Los errores siguen siendo superiores en un orden de magnitud. Lo interesante es que el modelo cuadrático se mantiene bastante estable

data.frame("T+AR(1)"=calcular.mse(pred.20$dato.obs.parc, pred.20$p.tar21),
           "ARIMA(1,0,0)"=calcular.mse(pred.20$dato.obs.parc, pred.20$p.arima1),
           "T+AR(4)"=calcular.mse(pred.20$dato.obs.parc, pred.20$p.tar4),
           "Cuadrático"=calcular.mse(pred.20$dato.obs.parc, pred.20$p.cuad)
           )

Tanto para AR(1) como para AR(4), podemos ver que la predicción subestima sistemáticamente el valor total, en tanto que el cuadrático sobreestima, siendo sus intervalos de confianza erróneos, pero siempre con menor error cuadrático.

Predicción por regiones

Durante las últimas semanas hemos probado un modelo de predicción que suma los resultados parciales por región.
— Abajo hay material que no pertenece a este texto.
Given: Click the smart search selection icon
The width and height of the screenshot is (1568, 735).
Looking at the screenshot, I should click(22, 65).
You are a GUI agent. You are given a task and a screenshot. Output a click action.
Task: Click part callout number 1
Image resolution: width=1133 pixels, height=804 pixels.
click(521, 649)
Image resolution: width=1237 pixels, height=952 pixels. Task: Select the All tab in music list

Para cada región se elige un punto de corte distinto, el cual se puede consultar en el código a continuación

min.corte<-list(
    "Arica.y.Parinacota"=10,
    "Tarapacá"=10,
    "Antofagasta"=10,
    "Atacama"=2,
    "Coquimbo"=10,
    "Valparaíso"=10,
    "Metropolitana"=50,
    "O’Higgins"=10,
    "Maule"=10,
    "Ñuble"=20,
    "Biobío"=10,
    "Araucanía"=10,
    "Los.Ríos"=20,
    "Los.Lagos"=20,
    "Aysén"=2,
    "Magallanes"=10)

dc.inicio<-lapply(datos.casos,function(x) {x[x$fecha<=f.inicial,]})
dc.final<-lapply(datos.casos,function(x) {x[x$fecha<=f.final,]})
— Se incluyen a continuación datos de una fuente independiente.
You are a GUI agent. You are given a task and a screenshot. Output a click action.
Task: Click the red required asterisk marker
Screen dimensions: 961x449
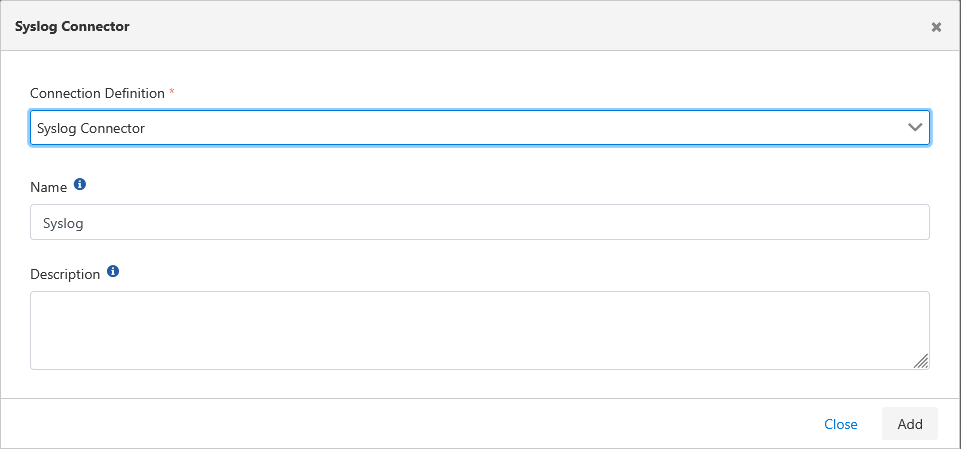[171, 92]
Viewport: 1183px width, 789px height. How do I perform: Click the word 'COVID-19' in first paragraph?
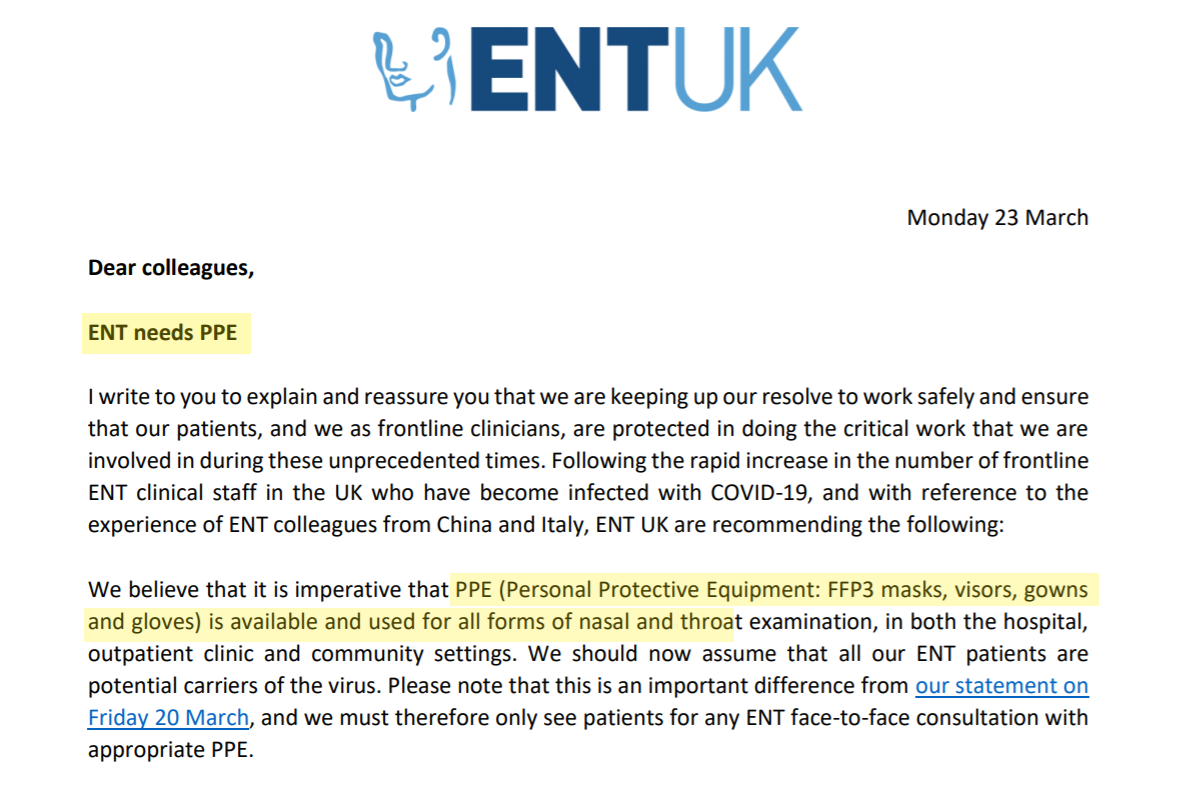(760, 493)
ppz.inic<-prediccion.por.zonas(min.corte,dc.inicio,n.ahead = 7, modelos = c("tar2","cuad"))
obs<-dato.a.final[dato.a.final$fecha>=f.inicial+1 & dato.a.final$fecha<=f.final,]
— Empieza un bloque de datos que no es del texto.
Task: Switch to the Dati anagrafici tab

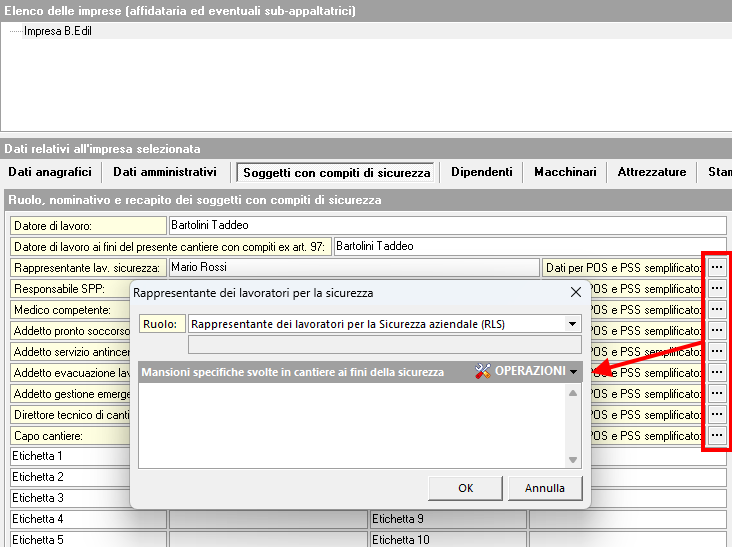Action: pyautogui.click(x=50, y=172)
Se observamos la serie posterior, con detalle, podemos ver que AR(1) subestima el resultado final, en tanto que el modelo exponencial lo sobrestima.

ggplot(rbind(ppz.inic, data.frame(tipo="observado",obs[,c("dia","fecha","casos")])), aes(x=dia,y=casos, color=tipo))+geom_line()+scale_y_continuous(trans="log10",limit=c(3000,10000))+xlim(25,45)
## Warning: Removed 28 rows containing missing values (geom_path).

El MSE del TAR regional es un poco menor que el de la serie completa con T+AR(4), en tanto que el lineal cuadrático es aun mejor.

data.frame("Suma regional T+AR(1)"=calcular.mse( obs, ppz.inic[ppz.inic$tipo=="Casos nuevo: Tendencia + AR(1)",]),
           "Suma regional Lineal cuadrático"=calcular.mse(obs, ppz.inic[ppz.inic$tipo=="General: Lineal cuadrático",])
           )

Conclusión

Durante la próxima semana, la predicción se realizará usando un modelo que parta del día 50. Se eliminará el modelo ARIMA, ya que no muestra ser útil. Se agregará el modelo lineal cuadrático que si bien presenta malos intervalos de confianza, muestra un EMC bastante menor.